* _WHAT THIS TASK INVOLVES_
Please repeat the records word for word and skip the pictures.

——

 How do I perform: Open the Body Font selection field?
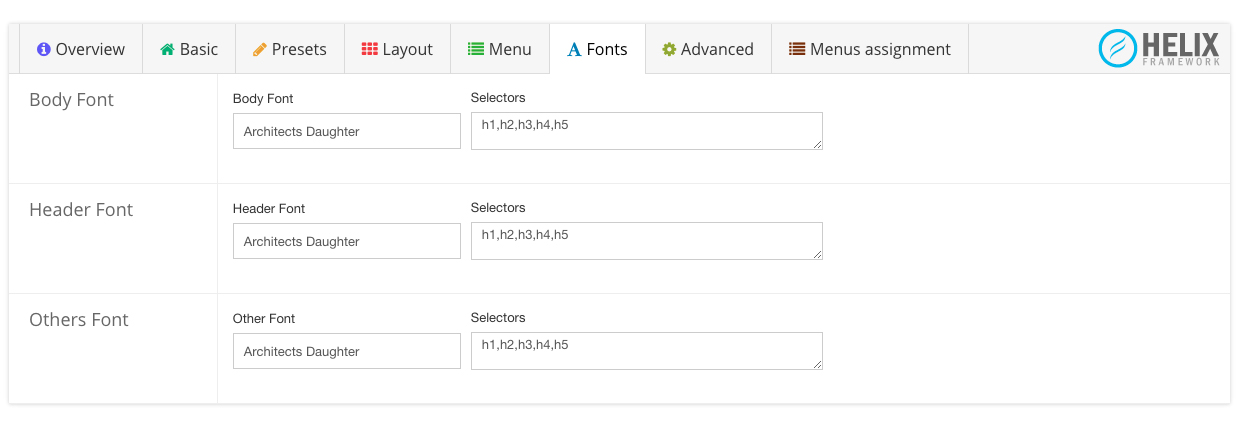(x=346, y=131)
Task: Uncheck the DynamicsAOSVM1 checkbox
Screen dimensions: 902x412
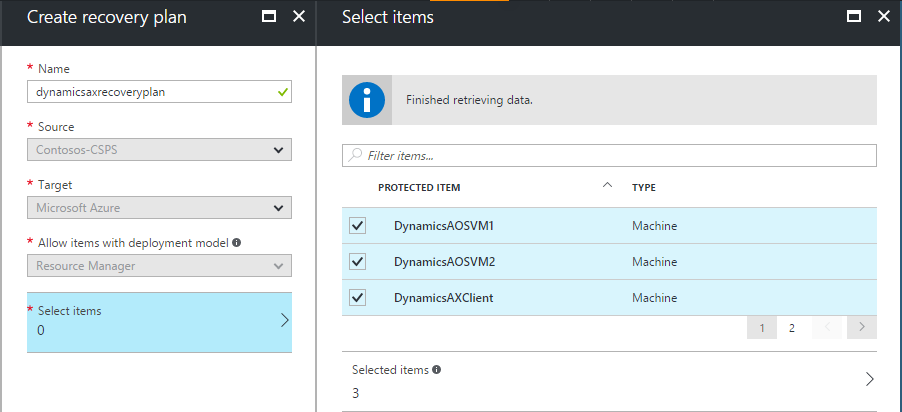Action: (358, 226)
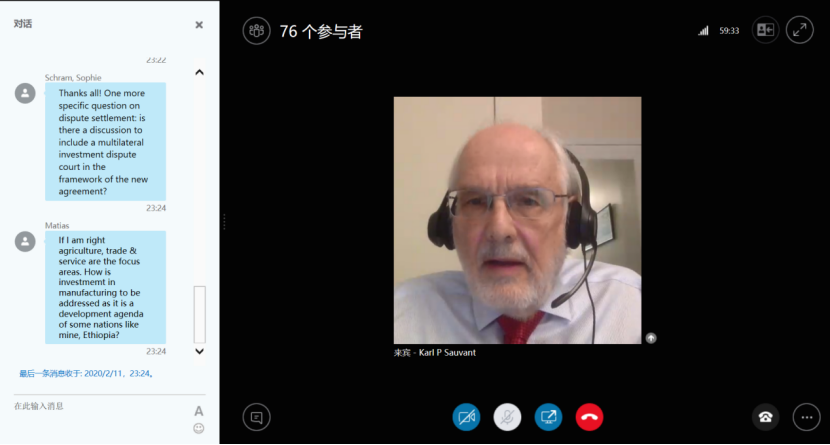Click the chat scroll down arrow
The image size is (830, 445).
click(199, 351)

——

* _ANSWER SECTION_
 How do I perform: Open the Body Font selection field?
(x=346, y=131)
Task: Uncheck the DynamicsAOSVM1 checkbox
Screen dimensions: 902x412
Action: (358, 226)
Click the chat scroll down arrow
The image size is (830, 445).
click(199, 351)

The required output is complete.